Триумф «Планеты мистера Сэммлера» – в создании образа Сэммлера, с его квалификацией «регистратора безумия», которую он приобрел благодаря европейскому образованию, своей личной истории страданий внутри большой истории и выбитому нацистами глазу. Сопоставление личных невзгод героя с подробностями социальных ситуаций, в которые он втягивается, ироничная, наотмашь бьющая точность этого сопоставления объясняют силу впечатления, производимого этим романом (и так происходит в любом запоминающемся литературном произведении). Сэммлер, резко выдернутый из массы своим положением беззащитного достоинства, видится мне идеально чутким инструментом, способным улавливать в обществе любые сигналы, необычные или угрожающие, – как жертва истории, он приобрел опыт, дающий беспощадный и суровый, в духе двадцатого века, взгляд «на человечество в революционной ситуации».
Интересно, что в этой книге было описано вначале – безумие или его регистратор, Сэммлер или пейзаж шестидесятых годов?
«Дар Гумбольдта» – самый что ни на есть сумасбродный из всех мыслимых комических романов, книга, в которой превосходно материализуется изменчивое настроение Беллоу, та веселая музыка эгосфер, которую исполняют Оги Марч, Хендерсон и Гумбольдт и которую Беллоу более или менее периодически заставляет звучать в перерывах между вгрызающимися в темные бездны мрачной депрессии романами вроде «Жертвы», «Лови момент», «Планеты мистера Сэммлера» и «Декабря декана», где от шокирующей боли, источаемой душевными ранами героев, не отмахиваются ни они сами, ни Беллоу. Среди всех романов Беллоу я отдаю первенство «Герцогу» за чудесное воплощение столь характерной для него разноголосицы.
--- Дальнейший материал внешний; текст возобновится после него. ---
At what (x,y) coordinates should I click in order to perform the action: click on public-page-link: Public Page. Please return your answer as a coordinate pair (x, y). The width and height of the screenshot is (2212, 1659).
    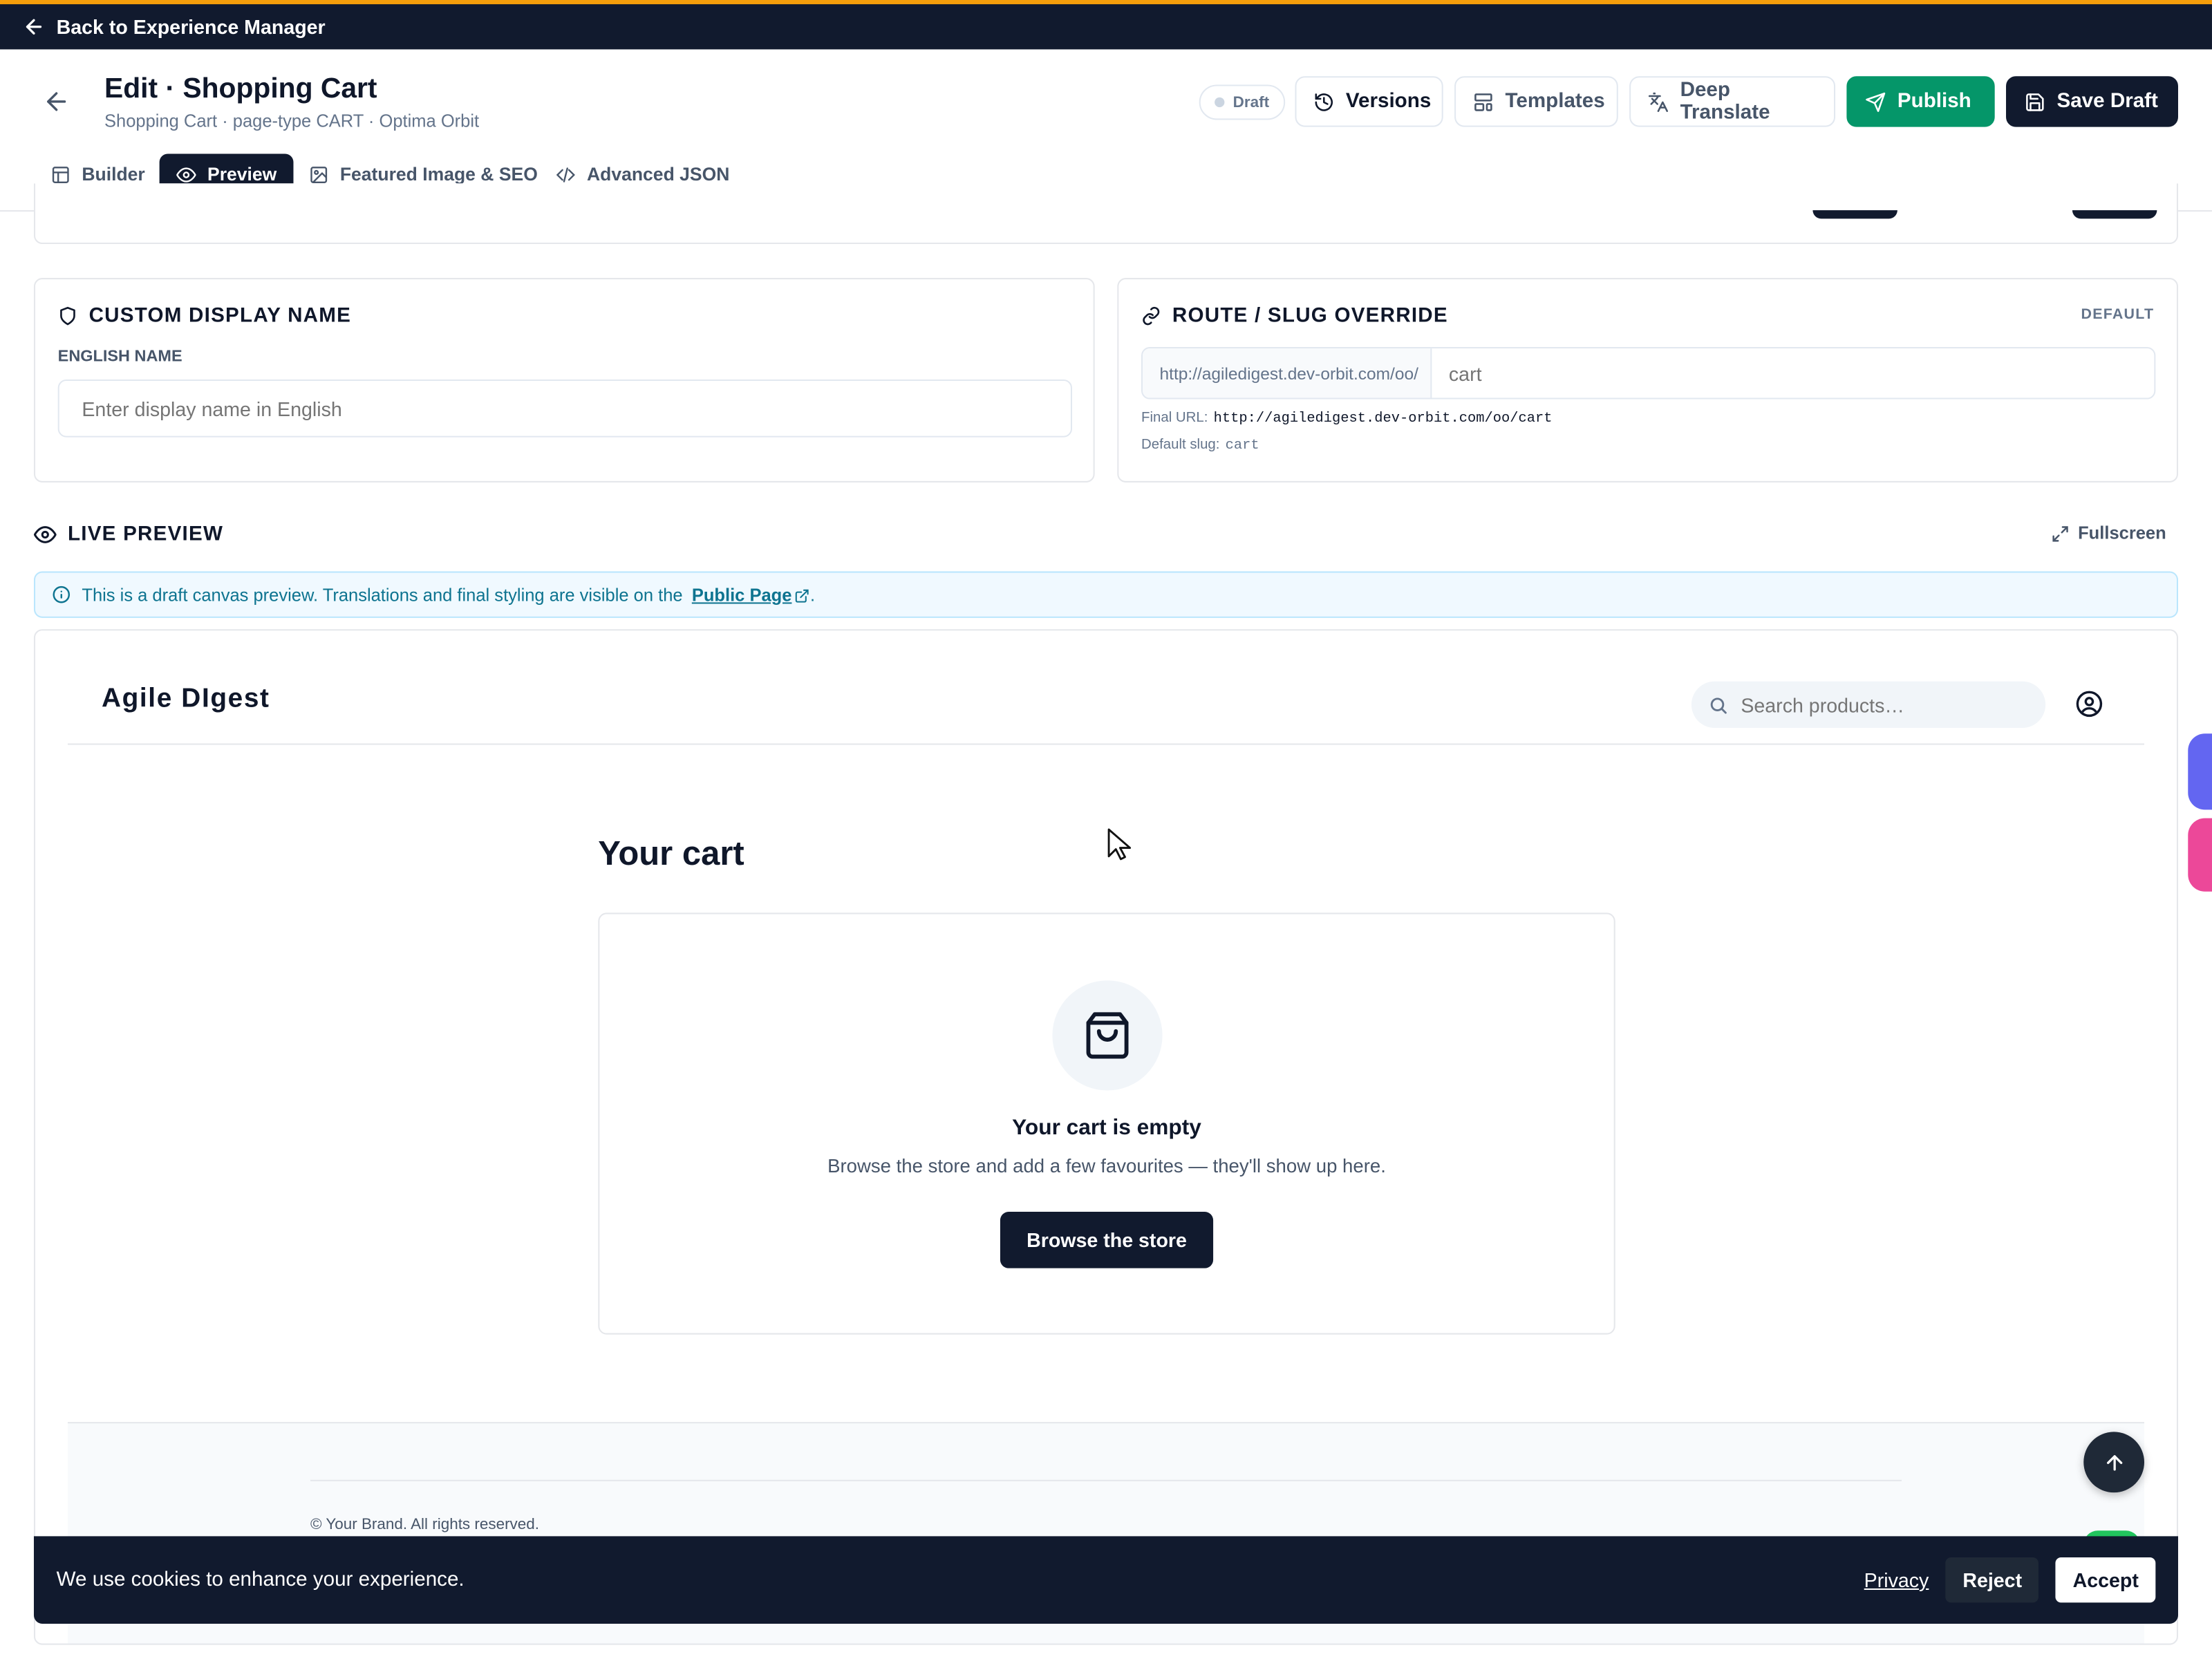
    Looking at the image, I should click on (742, 595).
«Гумбольдт» – самый что ни на есть сумасбродный роман, то есть самая бесстыдная из всех его комедий, более безумная и карнавальная, чем все прочие, единственная книга Беллоу, откровенно проникнутая веселым распутным духом и, да-да, являющая собой дерзостный сплав несоединимых мотивов, но на то есть парадоксально веская причина – ужас Ситрина. И каких мотивов? Смертности, неизбежности встречи Гумбольдта (вне зависимости от успеха или величия героя) с судьбой. В ее буйном сюжете о ненасытности, вороватости, ненависти и крушении вечно созидаемого мира Чарли Ситрина, во всех аспектах романа, включая центробежную манеру повествования, таится – а в стремлении Ситрина усвоить отрицающую бренность всего живого антропософию Рудольфа Штейнера обнажается уже вполне очевидно – его ужас смерти. То, что сбивает с толку Ситрина, в то же время сводит весь повествовательный декор к теме загробного мира – к панической боязни забвения в ее старомодной версии обывательского ужаса смерти.